As food crisis continue to wreak havoc in the continent owing to the protracted Russia-Ukraine warfare, the long-awaited ship carrying tons of grain to Africa has finally set forth.
This is a major breakthrough in efforts to get much-needed Ukrainian grain out of the conflict-hit country, back into global markets, and to countries worst affected by the global food crisis especially in Africa and the Middle-East.
The shipment of 23 000 metric tons of wheat grain will go to the World Food Programme’s (WFP’s) humanitarian response in the Horn of Africa where the threat of famine is escalating. The shipment was supposed to make significant sailing progress in time had it not got stuck in the war-torn European county at the port of Pivdennyi amid a Russian blockade inhibiting its free passage. The grain that is enroute to Africa is being transported in a Lebanese-flagged bulk carrier Brave Commander.
Tweeting on his timeline on the 13th of August, the Ukraine Infrastructure Minister, Oleksandr Kubrakov indicated that “The cargo ship Brave Commander arrived at the Pivdennyi Sea Port. Very soon Ukrainian grain will be delivered to Ethiopia.”
Report says, once loaded the MV Brave Commander will carry a shipment of Ukrainian grain organised by the World Food Programme to Ethiopia via a grain corridor through the Black Sea brokered by the U.N. and Turkey in late July.
“Getting the Black Sea Ports open is the single most important thing we can do right now to help the world’s hungry,” said WFP Executive Director, David Beasley.
“It will take more than grain ships out of Ukraine to stop world hunger, but with Ukrainian grain back on global markets we have a chance to stop this global food crisis from spiraling even further,” added Beasley.
The dip in grain exports from Ukraine since the start of the war has driven up global food prices, sparking fears of shortages in Africa and the Middle East. While a number of ships have now left Ukraine carrying agricultural products, the Brave Commander is the first chartered by the United Nations World Food Programme (WFP).
Seventeen ships have left Ukrainian ports loaded with some 475,000 tons of agricultural products since the first vessel departed at the beginning of August. However, the previous shipments were all commercial.
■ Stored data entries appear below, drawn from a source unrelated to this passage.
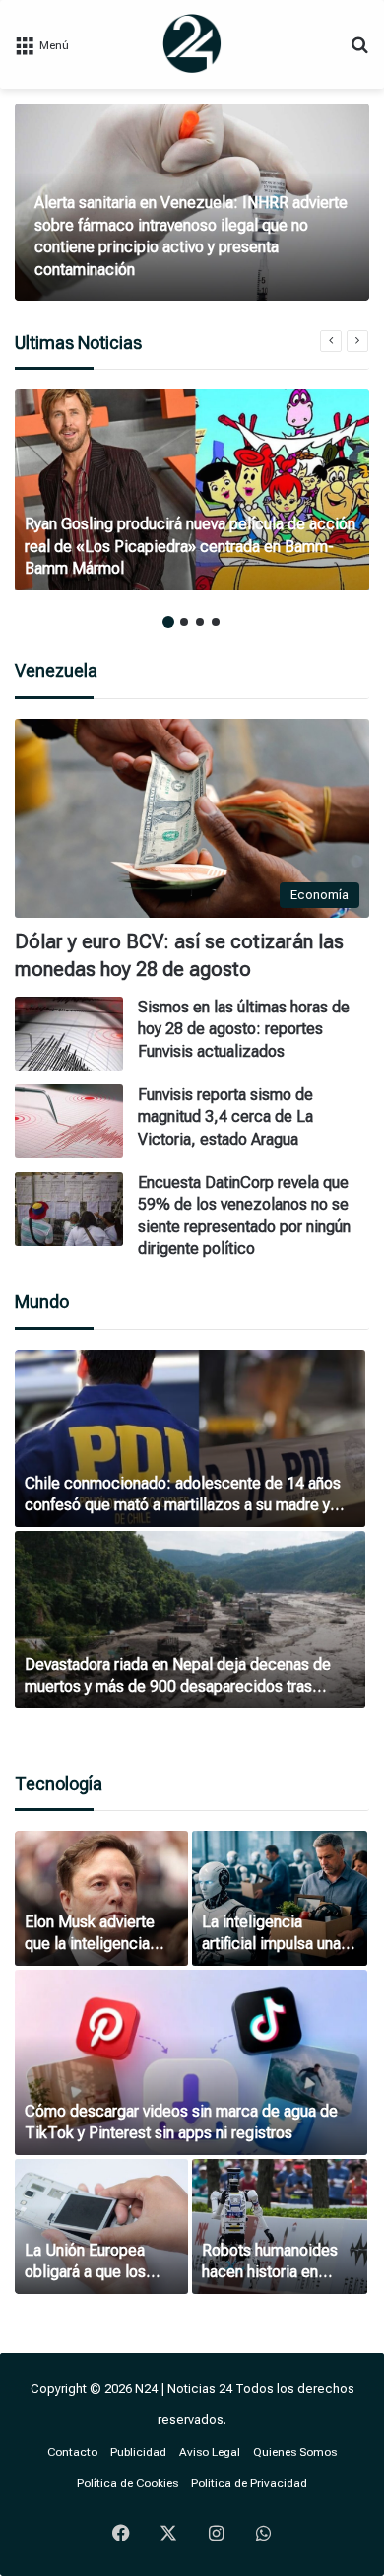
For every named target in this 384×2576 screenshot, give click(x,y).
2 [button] (184, 622)
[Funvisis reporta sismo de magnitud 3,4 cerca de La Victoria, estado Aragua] (69, 1121)
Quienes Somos (295, 2452)
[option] (192, 202)
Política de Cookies (127, 2483)
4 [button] (216, 622)
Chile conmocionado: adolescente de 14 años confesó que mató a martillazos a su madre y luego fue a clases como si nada (183, 1505)
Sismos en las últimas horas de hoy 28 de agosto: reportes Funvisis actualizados (244, 1029)
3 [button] (200, 622)
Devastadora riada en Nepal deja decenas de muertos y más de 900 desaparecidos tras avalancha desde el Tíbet (178, 1686)
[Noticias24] (192, 43)
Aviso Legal (209, 2452)
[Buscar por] (359, 52)
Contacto (72, 2452)
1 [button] (168, 622)
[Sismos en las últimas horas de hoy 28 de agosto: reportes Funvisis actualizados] (69, 1034)
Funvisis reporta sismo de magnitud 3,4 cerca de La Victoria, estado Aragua (225, 1117)
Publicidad (138, 2452)
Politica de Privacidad (249, 2483)
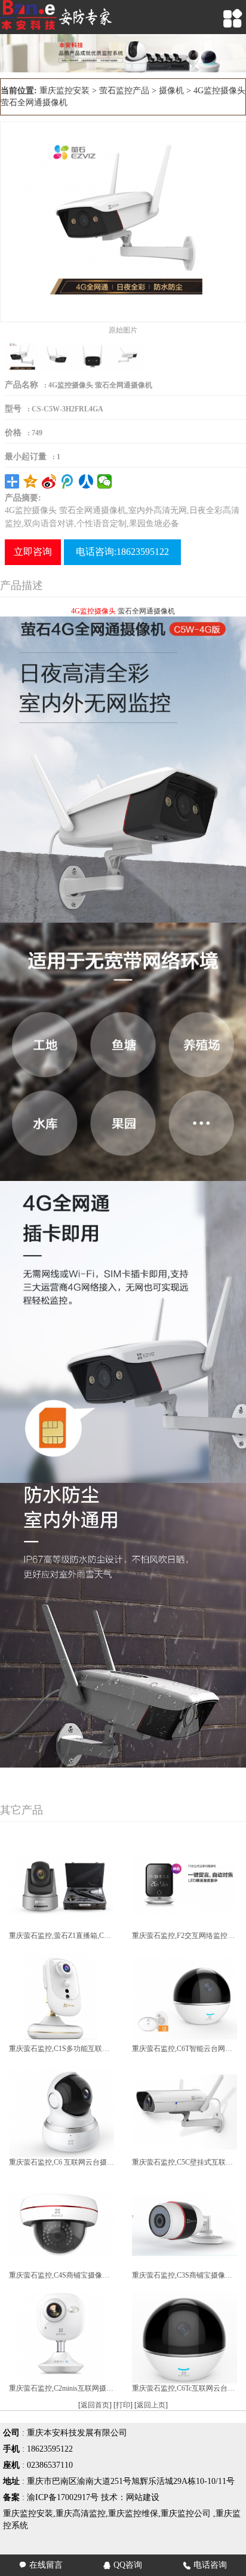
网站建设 (142, 2497)
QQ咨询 (122, 2564)
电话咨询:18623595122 (122, 552)
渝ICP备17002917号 (63, 2497)
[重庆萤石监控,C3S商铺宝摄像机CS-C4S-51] (184, 2224)
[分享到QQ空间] (30, 481)
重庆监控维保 (133, 2513)
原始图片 (123, 330)
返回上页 (151, 2405)
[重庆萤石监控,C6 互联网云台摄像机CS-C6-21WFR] (61, 2111)
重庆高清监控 (81, 2513)
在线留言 (41, 2564)
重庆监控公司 (186, 2513)
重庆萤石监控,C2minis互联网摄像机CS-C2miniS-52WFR (61, 2388)
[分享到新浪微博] (49, 481)
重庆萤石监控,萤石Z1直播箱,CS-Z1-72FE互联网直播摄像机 (61, 1935)
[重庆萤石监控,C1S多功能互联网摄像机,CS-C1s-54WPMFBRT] (61, 1998)
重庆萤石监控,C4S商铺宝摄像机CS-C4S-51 (61, 2275)
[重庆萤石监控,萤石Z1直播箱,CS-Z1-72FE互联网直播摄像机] (61, 1885)
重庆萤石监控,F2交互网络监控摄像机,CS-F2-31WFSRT (184, 1935)
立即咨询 (33, 552)
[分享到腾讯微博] (67, 481)
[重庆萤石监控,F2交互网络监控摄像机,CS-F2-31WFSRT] (184, 1885)
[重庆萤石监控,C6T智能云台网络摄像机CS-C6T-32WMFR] (184, 1998)
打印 (123, 2405)
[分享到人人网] (86, 481)
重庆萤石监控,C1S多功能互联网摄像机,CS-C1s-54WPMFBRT (61, 2048)
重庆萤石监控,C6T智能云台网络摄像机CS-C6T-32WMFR (184, 2048)
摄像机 (171, 90)
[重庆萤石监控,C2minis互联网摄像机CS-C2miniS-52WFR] (61, 2337)
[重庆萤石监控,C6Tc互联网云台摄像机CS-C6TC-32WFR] (184, 2337)
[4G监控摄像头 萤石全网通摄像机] (123, 221)
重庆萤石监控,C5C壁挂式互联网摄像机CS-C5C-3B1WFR (184, 2162)
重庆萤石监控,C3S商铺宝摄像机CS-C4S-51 (184, 2275)
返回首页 (95, 2405)
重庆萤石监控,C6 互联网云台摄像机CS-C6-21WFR (61, 2162)
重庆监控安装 (64, 90)
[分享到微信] (104, 481)
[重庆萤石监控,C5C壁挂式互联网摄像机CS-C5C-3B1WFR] (184, 2111)
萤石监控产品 (124, 90)
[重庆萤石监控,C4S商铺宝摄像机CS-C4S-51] (61, 2224)
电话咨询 (205, 2564)
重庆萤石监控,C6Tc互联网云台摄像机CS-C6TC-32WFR (184, 2388)
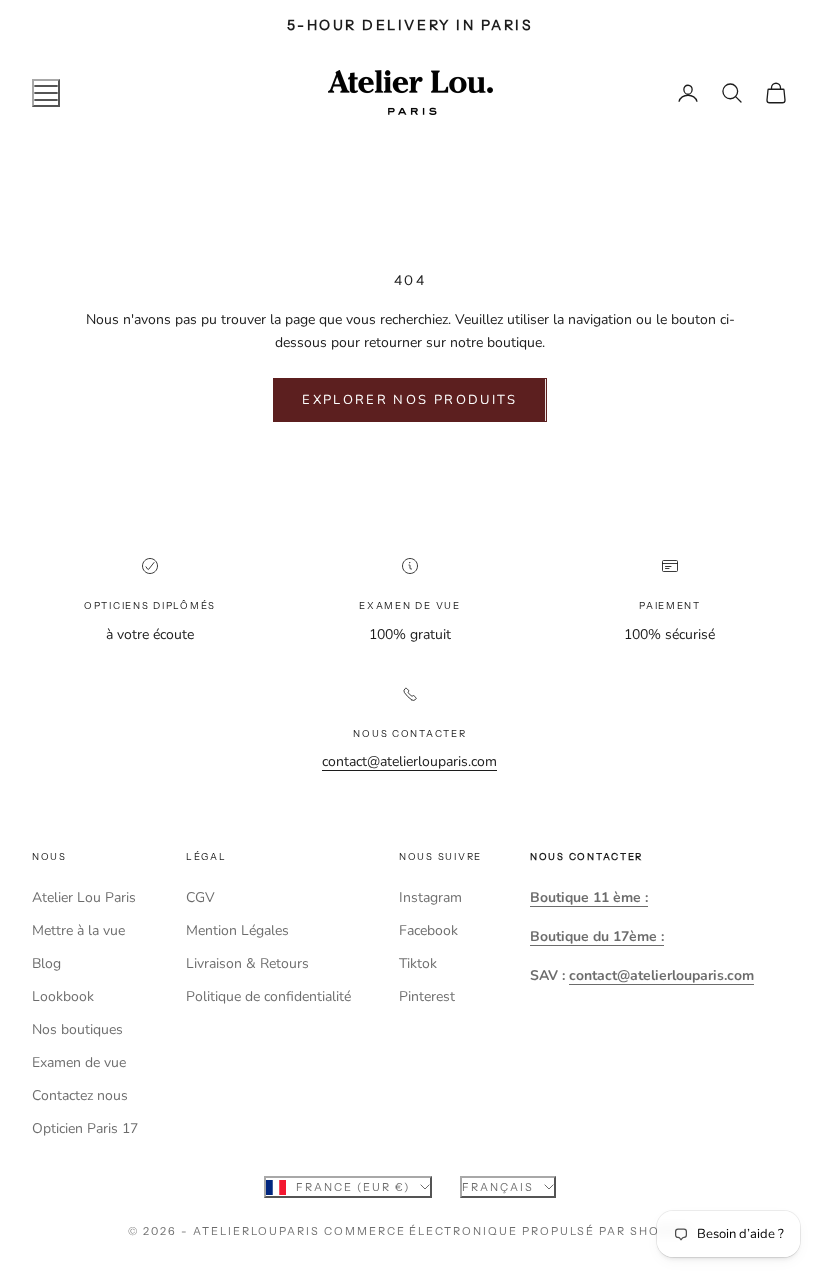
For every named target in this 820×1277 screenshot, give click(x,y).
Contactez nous (80, 1095)
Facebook (428, 930)
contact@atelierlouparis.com (409, 761)
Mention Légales (237, 930)
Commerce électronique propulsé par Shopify (508, 1231)
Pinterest (427, 996)
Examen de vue (79, 1062)
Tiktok (418, 963)
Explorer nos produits (409, 400)
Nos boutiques (77, 1029)
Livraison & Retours (247, 963)
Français (498, 1187)
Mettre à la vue (78, 930)
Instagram (430, 897)
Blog (46, 963)
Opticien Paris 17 (85, 1128)
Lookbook (63, 996)
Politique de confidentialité (268, 996)
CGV (200, 897)
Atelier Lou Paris (84, 897)
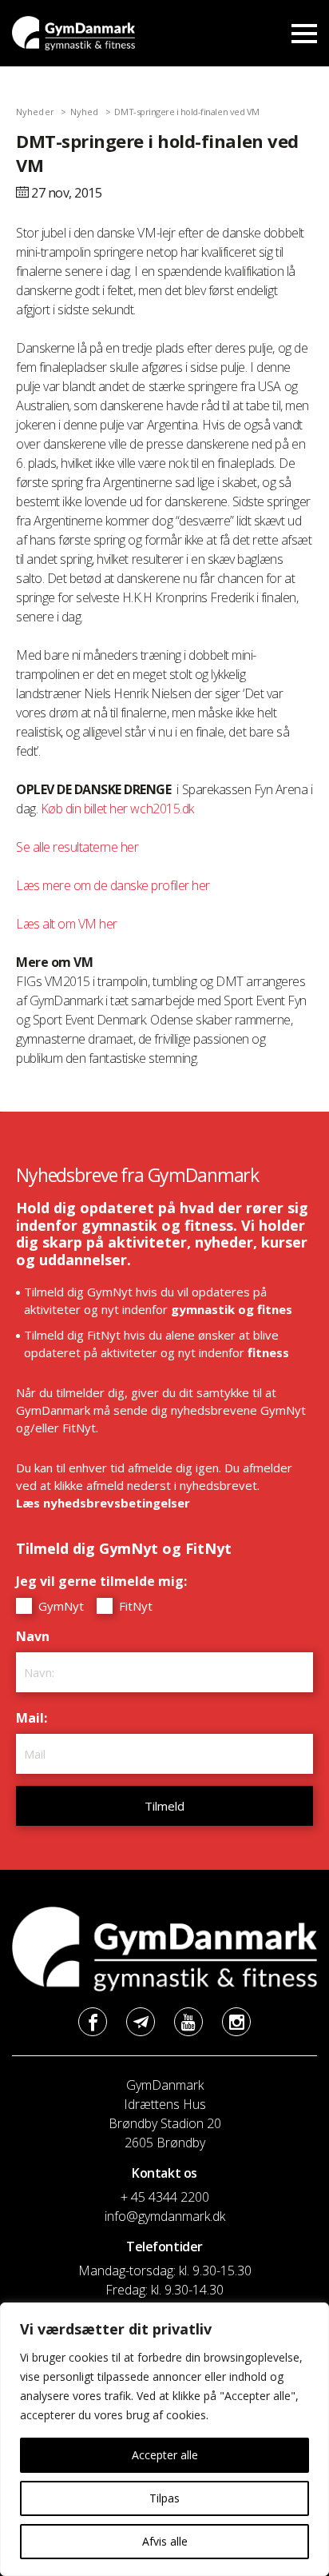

The Brave Commander cargo which left from Pivdennyi Seaport in the city of Yuzhne is the first shipment of its kind as part of a program to help countries facing famine.
The Ukrainian Infrastructure Ministry, which is in charge of shipments, said the grain was destined for consumers in Ethiopia, one of five countries that the UN considers most at risk from famine. “The ministry and the United Nations are working on ways to increase food supplies for the socially vulnerable sections of the African population,” the ministry said in a statement.
The progress made thus far follows a July 22nd deal involving the UN, Russia, and Ukraine July 22 in which parties agreed to reopen three Ukrainian ports – Odessa, Chernomorsk, and Yuzhny for grain that has been stuck for months because of the ongoing Russia-Ukraine war, which is now in its sixth month. The war has negatively impacted on the social and economic lifestyle of most Africans since food prices are now beyond reach of many.